• **YOUR OBJECTIVE**
Go through the records below and copy out every line holding "computer".

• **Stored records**
◆ ◆ ◆ ◆ ◆ ◆ ◆

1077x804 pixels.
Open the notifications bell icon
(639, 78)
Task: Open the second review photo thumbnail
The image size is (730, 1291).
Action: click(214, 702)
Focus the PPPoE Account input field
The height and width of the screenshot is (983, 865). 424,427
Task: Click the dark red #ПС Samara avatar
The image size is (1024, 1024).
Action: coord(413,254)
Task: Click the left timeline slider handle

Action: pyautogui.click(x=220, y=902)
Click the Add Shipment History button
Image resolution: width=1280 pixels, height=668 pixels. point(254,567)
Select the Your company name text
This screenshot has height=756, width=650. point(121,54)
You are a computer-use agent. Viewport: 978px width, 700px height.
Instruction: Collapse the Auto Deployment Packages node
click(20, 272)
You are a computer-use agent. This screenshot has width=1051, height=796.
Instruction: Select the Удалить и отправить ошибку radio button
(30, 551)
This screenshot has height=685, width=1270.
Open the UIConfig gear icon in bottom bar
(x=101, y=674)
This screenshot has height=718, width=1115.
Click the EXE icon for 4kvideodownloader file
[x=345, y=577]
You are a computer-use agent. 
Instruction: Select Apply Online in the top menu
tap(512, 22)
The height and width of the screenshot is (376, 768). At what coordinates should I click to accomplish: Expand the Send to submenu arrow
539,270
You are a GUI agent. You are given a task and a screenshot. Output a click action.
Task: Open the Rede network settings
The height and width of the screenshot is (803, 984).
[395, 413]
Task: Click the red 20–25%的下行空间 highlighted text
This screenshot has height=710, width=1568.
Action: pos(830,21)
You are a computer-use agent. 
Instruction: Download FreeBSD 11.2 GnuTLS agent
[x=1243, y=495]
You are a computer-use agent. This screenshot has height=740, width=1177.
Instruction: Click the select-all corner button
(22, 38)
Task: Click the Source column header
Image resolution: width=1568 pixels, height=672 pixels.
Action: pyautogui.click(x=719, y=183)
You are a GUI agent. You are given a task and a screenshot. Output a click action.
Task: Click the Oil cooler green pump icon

◆ ◆ ◆ ◆ ◆ ◆ ◆

• **RESPONSE BOX**
You are a computer-use agent. Viewport: 978px width, 700px height.
You are a computer-use agent. This screenshot has width=1051, height=796.
You are a computer-use agent. 
You are a computer-use agent. 
You are a computer-use agent. This screenshot has height=740, width=1177.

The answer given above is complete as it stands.